§ INSTRUCTIONS FOR THE TASK
Using the entries that follow, report how many lines contain the word "width". Only the number is wanted.
** Opening INFORMATION SUPPLIED block **
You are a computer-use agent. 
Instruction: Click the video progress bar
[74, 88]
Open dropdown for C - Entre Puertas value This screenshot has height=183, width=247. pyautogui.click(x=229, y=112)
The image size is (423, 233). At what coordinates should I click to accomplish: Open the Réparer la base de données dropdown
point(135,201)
** Closing INFORMATION SUPPLIED block **
** Opening INFORMATION SUPPLIED block **
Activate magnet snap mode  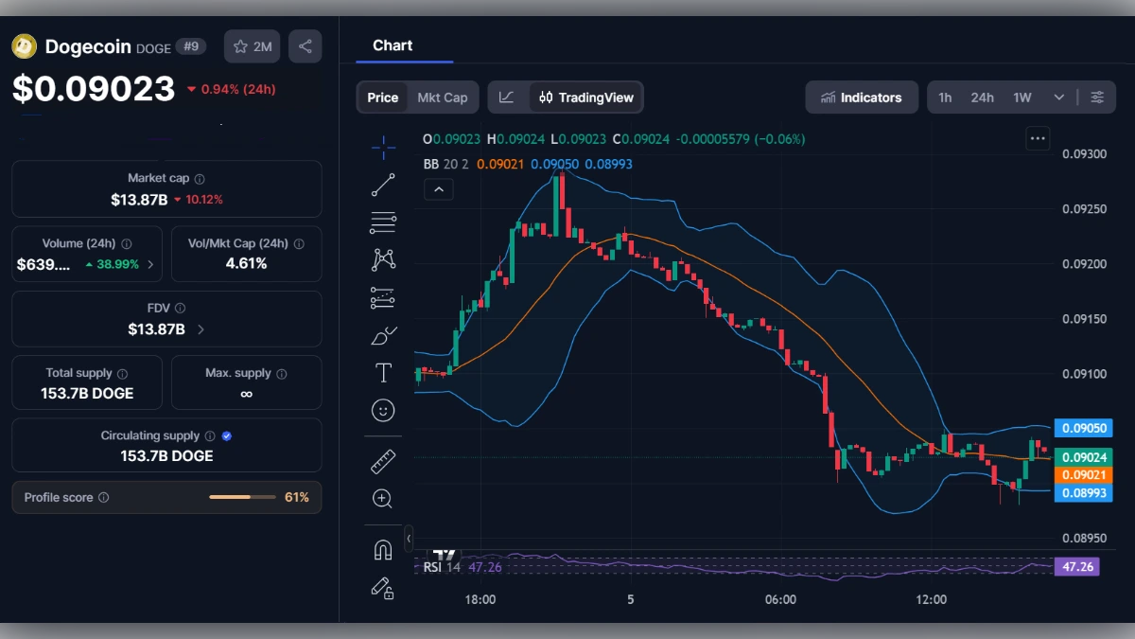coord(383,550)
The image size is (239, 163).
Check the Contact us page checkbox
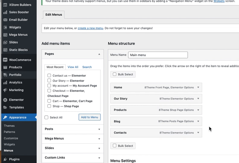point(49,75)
** Closing INFORMATION SUPPLIED block **
** Opening INFORMATION SUPPLIED block **
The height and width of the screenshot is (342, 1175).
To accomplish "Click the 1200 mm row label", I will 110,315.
** Closing INFORMATION SUPPLIED block **
§ TASK ANSWER
2